Fifteen? Hugh looked twelve, his features soft, delicate and unformed; the face of a beautiful child. I turned the photo over. Someone had written, “Grant and me” and a date ten years earlier.

  I dialed the number he had given me.

  “Hello,” he said.

  “I got your letter,” I told him. “I’m waiting for you.”

  “I’ll be there in an hour,” he said.

  “You can ask me five questions,” Hugh said.

  We were back in my bed, the sheet beneath us twisted and damp, the top tangled at our feet. He was on his side, his head cradled in his arm, regarding me with his sky-blue eyes.

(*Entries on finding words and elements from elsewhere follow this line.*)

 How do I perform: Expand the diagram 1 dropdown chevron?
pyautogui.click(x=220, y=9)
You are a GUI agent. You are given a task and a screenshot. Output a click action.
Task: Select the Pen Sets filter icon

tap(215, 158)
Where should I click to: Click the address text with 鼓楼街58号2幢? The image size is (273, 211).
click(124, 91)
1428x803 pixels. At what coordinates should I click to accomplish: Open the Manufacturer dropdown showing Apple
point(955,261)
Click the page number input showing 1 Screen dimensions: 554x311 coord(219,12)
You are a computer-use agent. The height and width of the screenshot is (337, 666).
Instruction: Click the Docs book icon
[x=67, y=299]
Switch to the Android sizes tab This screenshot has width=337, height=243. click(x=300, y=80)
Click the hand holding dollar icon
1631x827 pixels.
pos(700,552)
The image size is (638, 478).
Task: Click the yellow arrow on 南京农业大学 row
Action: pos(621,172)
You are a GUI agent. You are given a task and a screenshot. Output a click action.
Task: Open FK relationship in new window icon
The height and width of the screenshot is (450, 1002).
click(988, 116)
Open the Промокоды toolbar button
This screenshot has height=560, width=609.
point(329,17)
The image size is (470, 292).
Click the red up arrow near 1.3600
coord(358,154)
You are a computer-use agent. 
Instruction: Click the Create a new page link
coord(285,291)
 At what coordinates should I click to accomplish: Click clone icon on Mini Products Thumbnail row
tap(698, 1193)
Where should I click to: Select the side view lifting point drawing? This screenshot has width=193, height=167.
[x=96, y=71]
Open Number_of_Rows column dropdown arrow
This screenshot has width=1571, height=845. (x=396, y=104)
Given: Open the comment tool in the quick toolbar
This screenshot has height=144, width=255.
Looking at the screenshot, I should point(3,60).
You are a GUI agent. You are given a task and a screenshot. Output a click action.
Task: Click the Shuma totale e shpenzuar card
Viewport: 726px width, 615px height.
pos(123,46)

I slowly ran my hand along his naked body, from shoulder to flank, letting its warmth and smoothness suffuse my fingers, my palm. I lifted my hand to his face and he kissed it.

  “Just five?” I told him I wanted to know more about his past. “You do remember I’m a lawyer. Asking questions is my job. It’s how I get to the truth.”

  “I’m not hiding anything, I’m trying to start a new life.” He pressed my hand to his chest, above his heart. “Five questions for now.”

  I nodded. “Who was the man who raped you when you were a child?” I asked quietly.

  “I don’t want to talk about that,” he said.

  “Five questions,” I reminded him. “And no secrets between us.”

  “My grandfather,” he said.

  He looked at me warily, expecting, it seemed, that my judgment would fall on him rather than the man who had perpetrated this horror. I stroked his face and said, “Men who do that to children should be locked up and the key thrown away. Where were your parents?”

  “My dad died when I was ten. My mother fell apart and left me with my grandparents. I lived with them until I was sent to Boston to prep school.”